Information supplied START

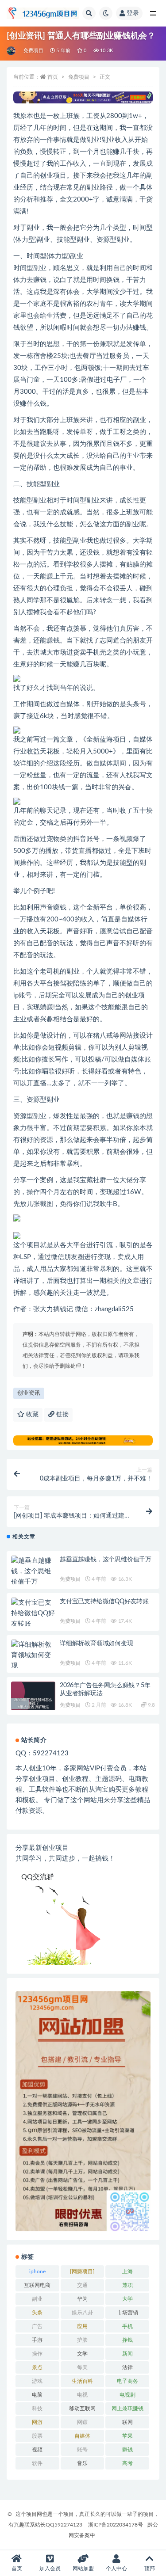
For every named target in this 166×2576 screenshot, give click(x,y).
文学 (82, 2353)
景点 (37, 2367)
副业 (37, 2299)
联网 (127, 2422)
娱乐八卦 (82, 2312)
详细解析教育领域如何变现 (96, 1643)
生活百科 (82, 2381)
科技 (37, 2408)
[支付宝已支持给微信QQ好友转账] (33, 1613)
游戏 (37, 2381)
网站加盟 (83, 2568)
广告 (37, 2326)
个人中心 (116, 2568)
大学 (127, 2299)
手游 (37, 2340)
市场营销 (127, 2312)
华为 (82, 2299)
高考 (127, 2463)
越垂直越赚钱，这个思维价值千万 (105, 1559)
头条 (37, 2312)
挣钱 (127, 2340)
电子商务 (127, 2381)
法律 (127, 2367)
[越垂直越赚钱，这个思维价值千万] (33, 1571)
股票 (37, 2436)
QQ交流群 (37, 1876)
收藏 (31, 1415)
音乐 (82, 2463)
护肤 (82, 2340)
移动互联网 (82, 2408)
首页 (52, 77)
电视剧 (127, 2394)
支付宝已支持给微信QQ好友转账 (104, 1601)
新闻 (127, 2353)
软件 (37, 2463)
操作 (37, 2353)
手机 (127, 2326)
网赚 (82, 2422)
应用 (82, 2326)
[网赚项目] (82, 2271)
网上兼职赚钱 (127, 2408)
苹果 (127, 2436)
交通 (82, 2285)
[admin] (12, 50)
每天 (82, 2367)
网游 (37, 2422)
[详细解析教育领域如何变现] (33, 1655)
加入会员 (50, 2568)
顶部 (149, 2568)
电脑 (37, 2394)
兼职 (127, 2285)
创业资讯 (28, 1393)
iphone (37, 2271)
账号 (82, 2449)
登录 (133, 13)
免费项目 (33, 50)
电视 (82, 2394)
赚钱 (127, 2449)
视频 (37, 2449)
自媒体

Information supplied END
Information supplied START

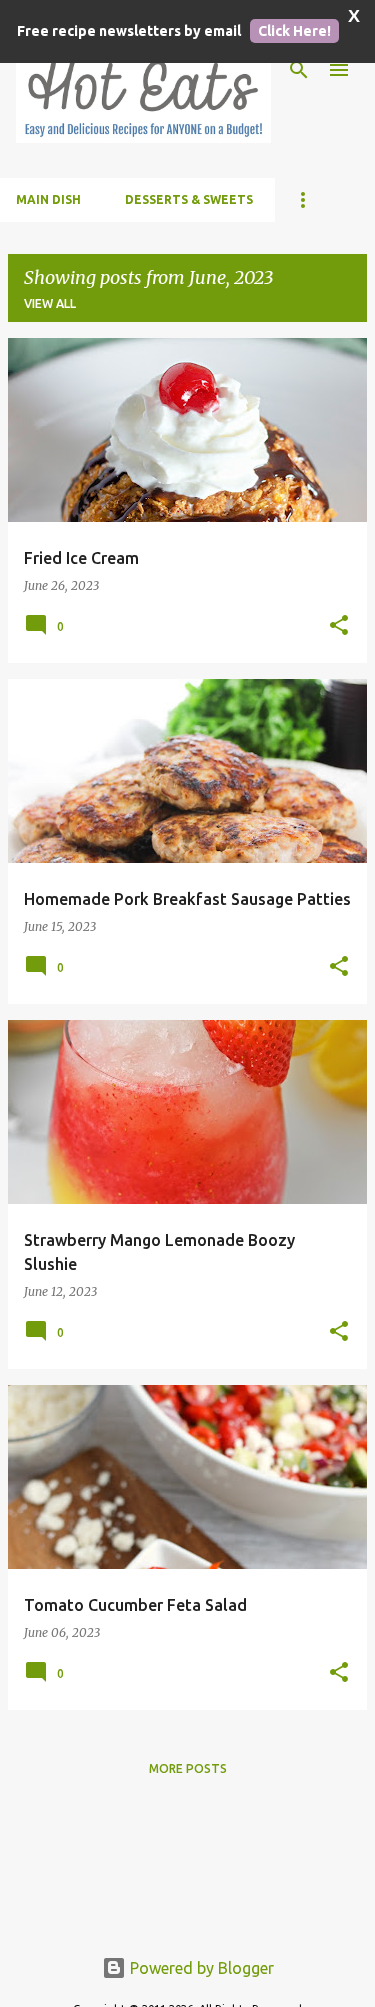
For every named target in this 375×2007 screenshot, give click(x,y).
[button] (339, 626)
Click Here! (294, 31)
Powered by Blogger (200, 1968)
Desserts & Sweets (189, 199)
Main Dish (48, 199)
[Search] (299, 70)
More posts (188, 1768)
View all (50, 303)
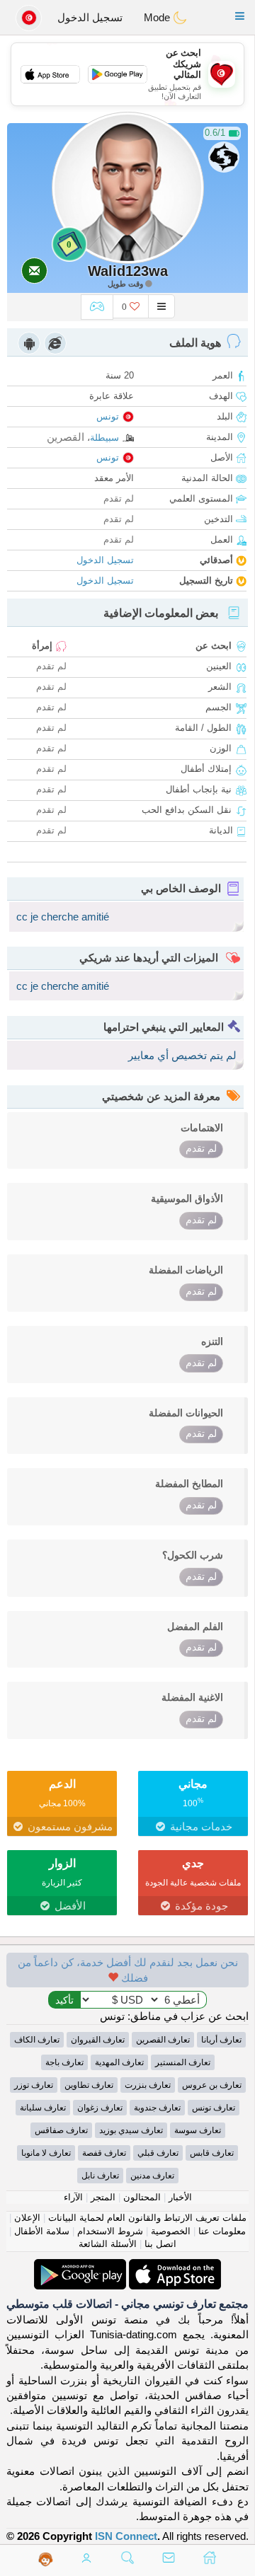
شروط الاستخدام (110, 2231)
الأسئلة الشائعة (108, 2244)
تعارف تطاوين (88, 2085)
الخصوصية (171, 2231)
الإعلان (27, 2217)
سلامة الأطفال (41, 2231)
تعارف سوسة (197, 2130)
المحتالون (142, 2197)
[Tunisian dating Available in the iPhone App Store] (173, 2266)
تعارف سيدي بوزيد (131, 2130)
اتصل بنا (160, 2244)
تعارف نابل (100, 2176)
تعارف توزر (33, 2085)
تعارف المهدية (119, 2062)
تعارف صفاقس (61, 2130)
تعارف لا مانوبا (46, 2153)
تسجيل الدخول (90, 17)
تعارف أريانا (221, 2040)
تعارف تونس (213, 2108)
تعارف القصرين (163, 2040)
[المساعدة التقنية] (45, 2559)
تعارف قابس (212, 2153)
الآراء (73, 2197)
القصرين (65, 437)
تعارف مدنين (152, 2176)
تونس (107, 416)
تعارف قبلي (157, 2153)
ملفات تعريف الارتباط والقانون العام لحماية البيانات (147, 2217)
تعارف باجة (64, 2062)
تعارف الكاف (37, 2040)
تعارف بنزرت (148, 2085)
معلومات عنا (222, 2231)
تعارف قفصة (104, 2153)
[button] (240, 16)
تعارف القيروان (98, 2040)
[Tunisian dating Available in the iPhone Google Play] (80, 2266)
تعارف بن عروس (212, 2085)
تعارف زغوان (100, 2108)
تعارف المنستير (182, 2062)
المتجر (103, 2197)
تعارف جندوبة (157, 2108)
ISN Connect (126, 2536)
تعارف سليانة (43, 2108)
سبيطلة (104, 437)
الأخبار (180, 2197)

Information supplied END

Task prompt: From the entries above, restate word for word the lines from the line containing "تعارف نابل (100, 2176)" to the line containing "تعارف بنزرت (148, 2085)", both ends included, and nothing more.

Answer for the task:
تعارف نابل (100, 2176)
تعارف توزر (33, 2085)
تعارف المهدية (119, 2062)
تعارف صفاقس (61, 2130)
تعارف لا مانوبا (46, 2153)
تسجيل الدخول (90, 17)
تعارف أريانا (221, 2040)
تعارف تونس (213, 2108)
تعارف القصرين (163, 2040)
[المساعدة التقنية] (45, 2559)
تعارف قابس (212, 2153)
الآراء (73, 2197)
القصرين (65, 437)
تعارف مدنين (152, 2176)
تونس (107, 416)
تعارف قبلي (157, 2153)
ملفات تعريف الارتباط والقانون العام لحماية البيانات (147, 2217)
تعارف باجة (64, 2062)
تعارف الكاف (37, 2040)
تعارف بنزرت (148, 2085)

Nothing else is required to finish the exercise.